He dreads her very tongue, more crushing than his heaviest club,
more keen than his poisoned arrows. He dreads those habits of
secrecy and falsehood, the weapons of the weak, to which savage and
degraded woman always has recourse. He dreads the very medicinal
skill which she has learnt to exercise, as nurse, comforter, and
slave. He dreads those secret ceremonies, those mysterious
initiations which no man may witness, which he has permitted to her
in all ages, in so many--if not all--barbarous and semi-barbarous
races, whether Negro, American, Syrian, Greek, or Roman, as a homage
to the mysterious importance of her who brings him into the world.
If she turns against him--she, with all her unknown powers, she who
is the sharer of his deepest secrets, who prepares his very food day
by day--what harm can she not, may she not, do? And that she has
good reason to turn against him, he knows too well. What
deliverance is there from this mysterious house-fiend, save brute
force? Terror, torture, murder, must be the order of the day.

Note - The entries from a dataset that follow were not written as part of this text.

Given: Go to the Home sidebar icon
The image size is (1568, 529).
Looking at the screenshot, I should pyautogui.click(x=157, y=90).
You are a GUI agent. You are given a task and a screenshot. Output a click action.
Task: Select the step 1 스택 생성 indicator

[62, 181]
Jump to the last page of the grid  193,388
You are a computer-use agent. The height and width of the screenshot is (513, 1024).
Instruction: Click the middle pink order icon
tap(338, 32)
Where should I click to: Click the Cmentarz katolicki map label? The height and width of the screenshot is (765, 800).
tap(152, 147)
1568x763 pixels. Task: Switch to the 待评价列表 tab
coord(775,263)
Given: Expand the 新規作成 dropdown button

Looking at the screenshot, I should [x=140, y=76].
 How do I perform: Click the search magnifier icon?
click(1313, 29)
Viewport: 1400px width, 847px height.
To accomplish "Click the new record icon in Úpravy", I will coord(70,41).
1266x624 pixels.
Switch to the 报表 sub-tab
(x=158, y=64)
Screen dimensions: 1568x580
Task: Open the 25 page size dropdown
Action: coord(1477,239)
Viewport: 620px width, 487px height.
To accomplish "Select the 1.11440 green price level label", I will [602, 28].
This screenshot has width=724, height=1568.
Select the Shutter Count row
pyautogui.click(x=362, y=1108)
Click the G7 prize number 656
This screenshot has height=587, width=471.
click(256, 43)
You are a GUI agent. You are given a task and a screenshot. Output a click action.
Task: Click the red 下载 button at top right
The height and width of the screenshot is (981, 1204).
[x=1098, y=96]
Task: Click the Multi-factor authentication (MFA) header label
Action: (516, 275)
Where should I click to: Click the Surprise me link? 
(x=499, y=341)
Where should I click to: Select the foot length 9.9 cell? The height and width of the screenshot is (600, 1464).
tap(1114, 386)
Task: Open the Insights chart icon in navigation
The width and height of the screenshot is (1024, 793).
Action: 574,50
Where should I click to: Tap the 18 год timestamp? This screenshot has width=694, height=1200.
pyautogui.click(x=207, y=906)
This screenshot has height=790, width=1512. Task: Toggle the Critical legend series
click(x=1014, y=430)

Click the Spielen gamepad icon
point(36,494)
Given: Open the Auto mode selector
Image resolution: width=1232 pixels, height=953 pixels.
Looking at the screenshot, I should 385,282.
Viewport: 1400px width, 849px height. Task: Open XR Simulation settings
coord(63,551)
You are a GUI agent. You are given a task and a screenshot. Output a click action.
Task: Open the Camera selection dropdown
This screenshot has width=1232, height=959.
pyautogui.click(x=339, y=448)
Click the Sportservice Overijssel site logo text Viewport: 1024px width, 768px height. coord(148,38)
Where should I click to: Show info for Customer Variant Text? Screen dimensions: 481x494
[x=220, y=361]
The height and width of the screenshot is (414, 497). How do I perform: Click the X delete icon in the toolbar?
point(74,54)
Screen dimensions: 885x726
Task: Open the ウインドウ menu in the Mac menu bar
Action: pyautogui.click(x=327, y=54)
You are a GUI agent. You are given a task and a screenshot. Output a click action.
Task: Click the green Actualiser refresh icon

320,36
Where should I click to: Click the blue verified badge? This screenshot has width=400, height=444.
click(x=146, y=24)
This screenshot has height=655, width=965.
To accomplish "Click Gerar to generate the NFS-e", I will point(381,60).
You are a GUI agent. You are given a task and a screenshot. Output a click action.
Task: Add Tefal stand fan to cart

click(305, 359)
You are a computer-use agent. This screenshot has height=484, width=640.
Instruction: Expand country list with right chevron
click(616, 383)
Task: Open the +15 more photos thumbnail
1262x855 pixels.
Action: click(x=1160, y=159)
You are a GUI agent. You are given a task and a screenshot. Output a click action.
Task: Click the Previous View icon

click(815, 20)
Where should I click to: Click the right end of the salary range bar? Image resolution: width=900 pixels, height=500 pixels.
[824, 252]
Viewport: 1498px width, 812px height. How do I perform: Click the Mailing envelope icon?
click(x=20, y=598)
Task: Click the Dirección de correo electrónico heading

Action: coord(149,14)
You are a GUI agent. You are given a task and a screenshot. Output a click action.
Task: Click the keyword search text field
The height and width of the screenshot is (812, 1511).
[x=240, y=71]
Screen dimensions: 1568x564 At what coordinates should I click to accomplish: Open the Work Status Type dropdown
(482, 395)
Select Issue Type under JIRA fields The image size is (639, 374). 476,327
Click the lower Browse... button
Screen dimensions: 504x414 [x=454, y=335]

Woman must be crushed, at all price, by the blind fear of the man.

I shall say no more. I shall draw a veil, for very pity and shame,
over the most important and most significant facts of this, the most
hideous of all human follies. I have, I think, given you hints
enough to show that it, like all other superstitions, is the child--
the last born and the ugliest child--of blind dread of the unknown.